The Encoder Block is a fundamental component of the Transformer model, which is widely used in natural language processing tasks such as machine translation, text summarization, and sentiment analysis. The Transformer model is based on the Encoder-Decoder architecture, where the encoder block plays a crucial role in understanding and representing input data.

The Encoder Block consists of two main parts: a self-attention mechanism (Attention > Multi-Head Attention) and a feed-forward neural network. Each part is followed by a layer normalization process and residual connections for optimization.

  1. Self-Attention Mechanism: This part of the encoder block helps the model to understand the context of each word in a sentence by assigning attention scores to all words. It calculates these scores based on how much focus should be placed on other words to understand a particular word in the sentence.

  2. Feed-forward Neural Network: After the self-attention mechanism, the output goes through this fully connected neural network. The same feed-forward network is used for each position separately and identically, which allows parallelization during training.
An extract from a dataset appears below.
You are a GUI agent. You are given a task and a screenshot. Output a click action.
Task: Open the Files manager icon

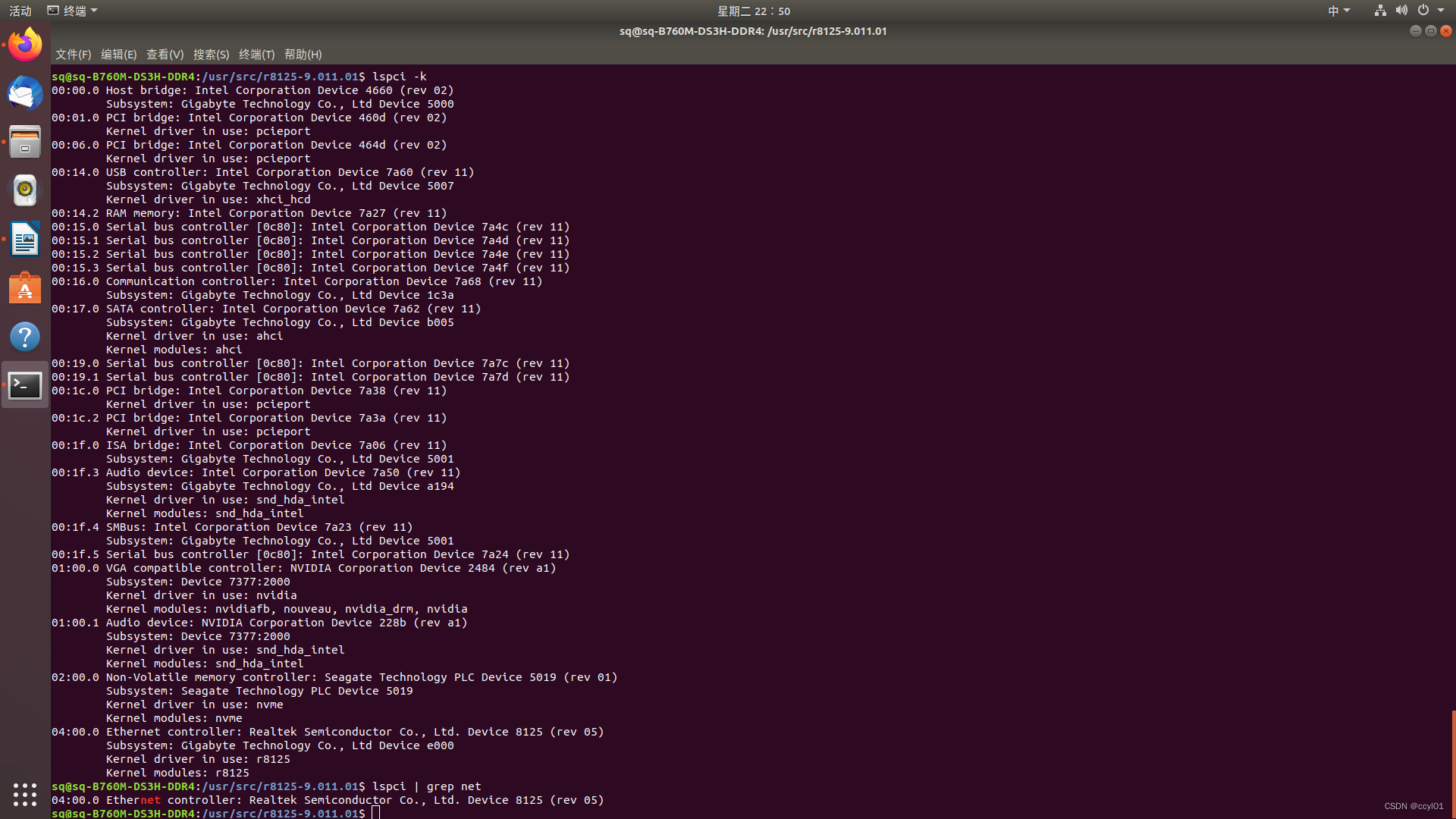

The input data to an Encoder Block is first embedded into vectors. These vectors are then passed through multiple layers (often known as 'stacks') of these Encoder Blocks. Each layer captures different levels of abstraction in the data, which helps in better understanding and representation of complex patterns within it.

All encoder blocks are identical, but do not share weights with each other. The output from one block acts as input to the next one, creating multiple levels of encoding that allow for more complex relationships between words or parts of speech to be captured.

Encoder Only Models

Some Transformer models, such as BERT (Bidirectional Encoder Representations from Transformers) utilize only the encoder part of the architecture. These models are often used for tasks like text classification, sentiment analysis, and named entity recognition.

In these cases, the encoder blocks process the input data and generate a representation that captures the context of each word in the input. This representation is then passed to a final output layer for prediction.

BERT uses multiple encoder blocks to understand the context from both left and right (bidirectional understanding) of a word in a sentence. It has been pre-trained on two tasks: masked language model and next sentence prediction.